-------- EXCERPT PROVIDED

Shortness of breath,
the distressful sensation of uncomfortable breathing, occurs
in people with pulmonary disease when the work of the breathing
muscles is increased or the capacity of the breathing muscles
to do this work is decreased. In people with pulmonary disease,
many activities may lead to shortness of breath.
There are two types
of lung disease that are characteristic of several neuromuscular
diseases. Obstructive lung disease affects the lung itself,
as in asthma and emphysema. Restrictive lung disease, occurring
in disorders with muscle weakness, spine deformity and obesity,
is caused by weakness of the muscles of respiration. Inspiration
and expiration are the two parts of normal respiration. The
major inspiratory muscle is the diaphragm, while the most
active expiratory muscles are the abdominal and internal intercostal
(chest) muscles.
In the health care
setting, we often evaluate a person's activity tolerance by
their ability to walk or ride a bicycle. Arm activities are
also important to people with pulmonary diseases. In fact,
the shortness of breath--limited ability to perform arm activities
is often a response leading to disability. Individuals with
severe COPD report a marked increase in the sensation of shortness
of breath when performing daily tasks requiring arm use, particularly
unsupported arm use, such as bathing and lifting. To reduce
or avoid intolerable levels of shortness of breath with arm
use, individuals limit their activity.
Responses to reduced
activity, in turn, are muscle deconditioning and general disability.
Reduced arm activities also may lead to emotional and social
alterations, such as reduction in life satisfaction, increased
anxiety, depression, alteration in self-care strategies, and
enhanced dependency necessitating an increase in social support.
Breathing is a complex
phenomenon, carried out by many muscles of the torso and neck.

----------------
-------- DATA

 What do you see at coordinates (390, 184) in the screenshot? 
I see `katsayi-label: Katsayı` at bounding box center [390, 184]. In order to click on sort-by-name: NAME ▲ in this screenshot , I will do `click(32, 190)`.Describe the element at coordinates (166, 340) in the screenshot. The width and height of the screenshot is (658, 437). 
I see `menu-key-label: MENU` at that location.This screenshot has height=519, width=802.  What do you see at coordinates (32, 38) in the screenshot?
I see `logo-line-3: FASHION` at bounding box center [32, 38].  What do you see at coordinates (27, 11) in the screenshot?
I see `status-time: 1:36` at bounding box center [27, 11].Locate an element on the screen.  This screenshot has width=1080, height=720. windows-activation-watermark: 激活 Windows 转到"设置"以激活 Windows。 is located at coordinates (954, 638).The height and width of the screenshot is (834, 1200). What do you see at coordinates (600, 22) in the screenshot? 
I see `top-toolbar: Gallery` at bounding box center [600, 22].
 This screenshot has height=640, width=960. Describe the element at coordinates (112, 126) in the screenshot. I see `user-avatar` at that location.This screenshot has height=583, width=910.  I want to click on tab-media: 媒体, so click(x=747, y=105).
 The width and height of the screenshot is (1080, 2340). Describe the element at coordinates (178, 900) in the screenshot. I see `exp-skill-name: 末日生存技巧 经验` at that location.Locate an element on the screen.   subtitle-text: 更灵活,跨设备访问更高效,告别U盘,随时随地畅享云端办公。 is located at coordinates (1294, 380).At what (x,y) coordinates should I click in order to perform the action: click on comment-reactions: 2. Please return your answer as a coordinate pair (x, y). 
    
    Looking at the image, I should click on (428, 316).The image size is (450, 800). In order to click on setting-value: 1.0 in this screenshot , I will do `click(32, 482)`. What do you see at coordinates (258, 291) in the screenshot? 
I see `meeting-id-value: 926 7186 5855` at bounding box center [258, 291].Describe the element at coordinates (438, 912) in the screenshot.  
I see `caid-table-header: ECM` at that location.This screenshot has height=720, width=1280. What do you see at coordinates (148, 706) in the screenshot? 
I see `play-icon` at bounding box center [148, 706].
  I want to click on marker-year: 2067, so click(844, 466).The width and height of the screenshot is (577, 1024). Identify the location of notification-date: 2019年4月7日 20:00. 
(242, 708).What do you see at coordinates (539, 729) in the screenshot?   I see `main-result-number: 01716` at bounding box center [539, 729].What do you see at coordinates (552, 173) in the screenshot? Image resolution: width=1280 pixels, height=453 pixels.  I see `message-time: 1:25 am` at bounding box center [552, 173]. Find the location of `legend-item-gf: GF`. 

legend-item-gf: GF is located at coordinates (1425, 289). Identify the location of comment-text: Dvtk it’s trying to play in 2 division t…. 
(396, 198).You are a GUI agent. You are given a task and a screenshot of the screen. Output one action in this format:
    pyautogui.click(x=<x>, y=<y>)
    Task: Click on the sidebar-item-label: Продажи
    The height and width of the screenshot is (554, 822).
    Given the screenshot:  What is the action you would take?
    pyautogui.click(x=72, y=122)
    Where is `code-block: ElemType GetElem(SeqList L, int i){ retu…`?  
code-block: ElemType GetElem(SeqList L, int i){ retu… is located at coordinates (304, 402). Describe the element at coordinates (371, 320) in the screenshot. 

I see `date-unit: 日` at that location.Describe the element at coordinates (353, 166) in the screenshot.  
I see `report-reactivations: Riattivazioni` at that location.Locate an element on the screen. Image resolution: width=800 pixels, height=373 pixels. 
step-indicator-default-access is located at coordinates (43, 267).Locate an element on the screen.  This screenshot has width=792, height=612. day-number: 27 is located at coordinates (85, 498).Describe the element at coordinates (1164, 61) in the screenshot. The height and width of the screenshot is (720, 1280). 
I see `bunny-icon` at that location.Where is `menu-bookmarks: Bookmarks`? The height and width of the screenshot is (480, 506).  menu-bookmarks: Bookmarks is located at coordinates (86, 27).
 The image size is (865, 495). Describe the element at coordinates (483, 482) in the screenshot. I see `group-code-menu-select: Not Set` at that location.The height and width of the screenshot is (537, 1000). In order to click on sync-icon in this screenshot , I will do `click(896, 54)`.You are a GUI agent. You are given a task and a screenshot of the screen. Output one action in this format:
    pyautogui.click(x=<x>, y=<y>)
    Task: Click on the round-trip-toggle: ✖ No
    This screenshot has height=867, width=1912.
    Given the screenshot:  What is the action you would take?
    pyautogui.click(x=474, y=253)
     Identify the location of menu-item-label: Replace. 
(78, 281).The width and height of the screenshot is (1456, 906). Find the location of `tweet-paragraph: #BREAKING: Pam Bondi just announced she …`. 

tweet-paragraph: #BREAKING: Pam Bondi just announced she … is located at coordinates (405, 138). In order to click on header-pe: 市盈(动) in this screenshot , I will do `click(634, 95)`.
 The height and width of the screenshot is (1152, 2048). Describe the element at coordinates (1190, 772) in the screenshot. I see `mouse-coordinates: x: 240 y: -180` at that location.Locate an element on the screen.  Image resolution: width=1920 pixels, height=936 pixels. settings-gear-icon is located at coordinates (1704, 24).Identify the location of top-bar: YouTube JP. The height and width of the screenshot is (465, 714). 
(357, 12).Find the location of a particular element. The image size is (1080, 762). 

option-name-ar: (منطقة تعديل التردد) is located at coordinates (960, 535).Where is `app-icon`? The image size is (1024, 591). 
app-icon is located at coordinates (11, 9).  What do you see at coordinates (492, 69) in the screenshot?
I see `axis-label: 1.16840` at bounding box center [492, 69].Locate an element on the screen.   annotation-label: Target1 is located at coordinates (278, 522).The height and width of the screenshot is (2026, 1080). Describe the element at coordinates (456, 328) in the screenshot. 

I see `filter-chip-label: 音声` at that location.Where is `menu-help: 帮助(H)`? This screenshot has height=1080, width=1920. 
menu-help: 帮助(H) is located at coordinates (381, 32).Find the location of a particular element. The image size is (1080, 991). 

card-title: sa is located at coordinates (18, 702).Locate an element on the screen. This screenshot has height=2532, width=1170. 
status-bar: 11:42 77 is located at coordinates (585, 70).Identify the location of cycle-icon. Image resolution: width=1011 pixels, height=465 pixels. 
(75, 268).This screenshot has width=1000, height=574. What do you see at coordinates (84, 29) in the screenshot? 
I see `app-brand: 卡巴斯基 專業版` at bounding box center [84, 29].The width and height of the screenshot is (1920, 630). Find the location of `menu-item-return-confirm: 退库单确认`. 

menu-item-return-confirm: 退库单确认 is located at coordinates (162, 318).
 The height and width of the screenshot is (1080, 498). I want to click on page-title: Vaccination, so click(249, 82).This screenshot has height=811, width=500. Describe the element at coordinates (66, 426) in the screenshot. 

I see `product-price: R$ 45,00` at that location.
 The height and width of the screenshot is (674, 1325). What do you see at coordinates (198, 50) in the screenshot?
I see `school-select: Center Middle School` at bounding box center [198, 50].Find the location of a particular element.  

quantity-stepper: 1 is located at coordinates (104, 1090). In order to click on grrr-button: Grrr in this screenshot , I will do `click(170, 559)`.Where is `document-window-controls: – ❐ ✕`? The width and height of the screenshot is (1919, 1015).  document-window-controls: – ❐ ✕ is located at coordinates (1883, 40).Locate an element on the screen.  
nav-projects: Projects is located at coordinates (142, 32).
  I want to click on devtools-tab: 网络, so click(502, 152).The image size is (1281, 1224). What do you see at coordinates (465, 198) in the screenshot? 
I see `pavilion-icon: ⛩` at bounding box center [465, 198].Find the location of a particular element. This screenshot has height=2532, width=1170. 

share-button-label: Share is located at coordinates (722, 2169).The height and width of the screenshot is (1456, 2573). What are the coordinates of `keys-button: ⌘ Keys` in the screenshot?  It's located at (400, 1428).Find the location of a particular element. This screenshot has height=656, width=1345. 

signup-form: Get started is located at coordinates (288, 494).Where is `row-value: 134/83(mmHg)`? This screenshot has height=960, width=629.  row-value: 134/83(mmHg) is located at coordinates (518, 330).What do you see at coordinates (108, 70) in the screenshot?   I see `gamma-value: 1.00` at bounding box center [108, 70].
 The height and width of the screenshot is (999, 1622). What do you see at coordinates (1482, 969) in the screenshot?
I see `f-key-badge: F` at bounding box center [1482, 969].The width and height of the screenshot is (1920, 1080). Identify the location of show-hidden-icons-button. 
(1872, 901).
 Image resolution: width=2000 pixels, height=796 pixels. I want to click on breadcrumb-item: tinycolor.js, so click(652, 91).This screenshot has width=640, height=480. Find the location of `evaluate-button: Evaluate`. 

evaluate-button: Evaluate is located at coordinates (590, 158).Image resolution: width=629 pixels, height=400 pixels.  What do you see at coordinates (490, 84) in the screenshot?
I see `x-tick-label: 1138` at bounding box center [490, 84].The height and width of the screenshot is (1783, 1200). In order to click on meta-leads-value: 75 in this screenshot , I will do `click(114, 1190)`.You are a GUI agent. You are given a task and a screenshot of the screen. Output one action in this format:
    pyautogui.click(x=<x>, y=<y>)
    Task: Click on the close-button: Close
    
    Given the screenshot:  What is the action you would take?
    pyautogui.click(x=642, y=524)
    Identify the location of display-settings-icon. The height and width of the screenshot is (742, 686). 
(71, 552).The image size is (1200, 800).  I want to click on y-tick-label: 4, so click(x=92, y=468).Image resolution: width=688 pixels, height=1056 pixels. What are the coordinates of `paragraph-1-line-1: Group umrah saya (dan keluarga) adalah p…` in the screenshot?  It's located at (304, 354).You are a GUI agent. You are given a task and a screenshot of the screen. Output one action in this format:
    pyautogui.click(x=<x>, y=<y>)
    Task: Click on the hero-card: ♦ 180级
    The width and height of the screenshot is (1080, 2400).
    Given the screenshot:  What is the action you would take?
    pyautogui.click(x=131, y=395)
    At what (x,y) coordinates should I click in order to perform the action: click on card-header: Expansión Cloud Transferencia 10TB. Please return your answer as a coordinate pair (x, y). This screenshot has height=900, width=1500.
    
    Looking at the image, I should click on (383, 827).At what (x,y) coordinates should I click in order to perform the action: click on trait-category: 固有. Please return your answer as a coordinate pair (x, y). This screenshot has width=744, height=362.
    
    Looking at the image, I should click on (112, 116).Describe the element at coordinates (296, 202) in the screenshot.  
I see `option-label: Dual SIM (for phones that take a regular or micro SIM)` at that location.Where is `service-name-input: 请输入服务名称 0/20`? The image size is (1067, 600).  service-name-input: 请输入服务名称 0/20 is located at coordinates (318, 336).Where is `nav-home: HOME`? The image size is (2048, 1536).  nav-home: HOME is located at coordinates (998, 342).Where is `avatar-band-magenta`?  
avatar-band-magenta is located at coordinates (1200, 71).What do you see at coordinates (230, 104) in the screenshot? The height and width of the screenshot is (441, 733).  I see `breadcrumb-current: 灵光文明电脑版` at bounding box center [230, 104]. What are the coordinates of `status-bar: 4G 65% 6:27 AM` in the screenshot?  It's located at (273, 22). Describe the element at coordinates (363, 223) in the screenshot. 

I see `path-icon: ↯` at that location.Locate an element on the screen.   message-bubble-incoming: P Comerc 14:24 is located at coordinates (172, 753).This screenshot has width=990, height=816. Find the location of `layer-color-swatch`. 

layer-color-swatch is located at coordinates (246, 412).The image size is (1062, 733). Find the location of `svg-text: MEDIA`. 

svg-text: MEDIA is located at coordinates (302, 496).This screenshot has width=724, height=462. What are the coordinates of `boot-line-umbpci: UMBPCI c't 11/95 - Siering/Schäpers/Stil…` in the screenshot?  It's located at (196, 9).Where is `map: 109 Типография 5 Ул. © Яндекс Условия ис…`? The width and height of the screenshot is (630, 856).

----------------

WHAT YOU SHOULD DO:
What does the text about shortness of breath name as the major inspiratory muscle?

RESPONSE TO THE TASK:
The diaphragm.